» **Task requirements**
1 – In the text about Tyler, what was Tyler asked to strip for parts when he realized his work was illegal?
2 – From the text about Tyler, extract the passage from "Both Tyler and" to "stolen car parts.".
3 – Summarize the text about Tyler in two sentences.

Tyler began working for businessman Dennis Dimato (David Serafin) to earn more money, but soon realised that the work he was carrying out was illegal when he was asked to strip Imogen's stolen car for parts. Dimato later called in a favour from Tyler, asking him to spy on Mark and the police investigation into his business. Tyler learned that Mark's sergeant did not think the case was worth pursuing, but Mark wanted to bring Dimato down on his own. When Matt Turner (Josef Brown) later saw Tyler and Dimato together, he warned Tyler to stay away from him. That same day, Paige caught Tyler checking out cars to steal and he was forced to tell her the truth about his job with Dimato. When Dimato and his associates started looking for a new base to continue their illegal car parts business, Tyler tried put them off buying the garage by telling that it had an uncertain future as the owner was selling it. However, Tyler realised he had made a mistake when Dimato decided to buy garage and pointed out that it provided Tyler with the perfect cover.

Both Tyler and Paige were later blackmailed into selling stolen car parts to pay off their debts to Dimato and his partner Michelle. When Tyler missed a meeting with Joey Dimato (Steven Sammut), who was leaving a stolen car at the garage, Paige's younger brother Bailey Turner (Calen Mackenzie) took the car. Michelle told Tyler to find the car or she would make him pay. But when she overheard Paige telling Tyler that she had reported the car to the police, Michelle ordered them both to pay her the money owed or get another car. A TV Soap columnist noted, "Tyler knows he's getting in way over his head, but he also knows it's far too late to back out". Michelle later blackmailed Paige into taking a job at the garage selling the stolen car parts.

Stored data:
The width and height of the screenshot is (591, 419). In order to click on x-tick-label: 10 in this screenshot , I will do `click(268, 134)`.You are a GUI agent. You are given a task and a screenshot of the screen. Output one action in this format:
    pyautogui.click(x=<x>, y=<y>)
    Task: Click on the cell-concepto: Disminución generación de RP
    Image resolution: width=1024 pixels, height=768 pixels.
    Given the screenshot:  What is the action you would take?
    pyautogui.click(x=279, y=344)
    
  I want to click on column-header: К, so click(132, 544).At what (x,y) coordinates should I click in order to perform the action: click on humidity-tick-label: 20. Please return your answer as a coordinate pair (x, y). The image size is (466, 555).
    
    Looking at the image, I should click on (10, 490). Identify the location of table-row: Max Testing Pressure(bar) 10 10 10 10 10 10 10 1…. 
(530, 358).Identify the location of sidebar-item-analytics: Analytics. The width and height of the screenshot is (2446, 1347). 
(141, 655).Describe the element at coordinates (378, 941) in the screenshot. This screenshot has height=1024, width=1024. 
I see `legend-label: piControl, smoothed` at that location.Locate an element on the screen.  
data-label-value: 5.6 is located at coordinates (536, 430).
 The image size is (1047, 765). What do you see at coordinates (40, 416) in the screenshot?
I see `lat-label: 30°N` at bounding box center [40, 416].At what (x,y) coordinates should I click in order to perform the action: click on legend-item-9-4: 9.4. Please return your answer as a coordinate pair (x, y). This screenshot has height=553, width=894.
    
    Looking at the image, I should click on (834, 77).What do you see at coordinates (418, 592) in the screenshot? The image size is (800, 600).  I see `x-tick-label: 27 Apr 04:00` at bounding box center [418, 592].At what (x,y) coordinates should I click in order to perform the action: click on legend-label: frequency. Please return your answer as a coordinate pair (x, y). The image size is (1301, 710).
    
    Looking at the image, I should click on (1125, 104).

» **Solved tasks**
1 – Imogen's stolen car.

2 –
Both Tyler and Paige were later blackmailed into selling stolen car parts to pay off their debts to Dimato and his partner Michelle. When Tyler missed a meeting with Joey Dimato (Steven Sammut), who was leaving a stolen car at the garage, Paige's younger brother Bailey Turner (Calen Mackenzie) took the car. Michelle told Tyler to find the car or she would make him pay. But when she overheard Paige telling Tyler that she had reported the car to the police, Michelle ordered them both to pay her the money owed or get another car. A TV Soap columnist noted, "Tyler knows he's getting in way over his head, but he also knows it's far too late to back out". Michelle later blackmailed Paige into taking a job at the garage selling the stolen car parts.

3 – Tyler went to work for businessman Dennis Dimato to earn more money, discovered the work was illegal, and was asked to spy on Mark and the police investigation into Dimato's business. Tyler and Paige were later blackmailed into selling stolen car parts to pay off their debts to Dimato and his partner Michelle, who also forced Paige to take a job at the garage selling the parts.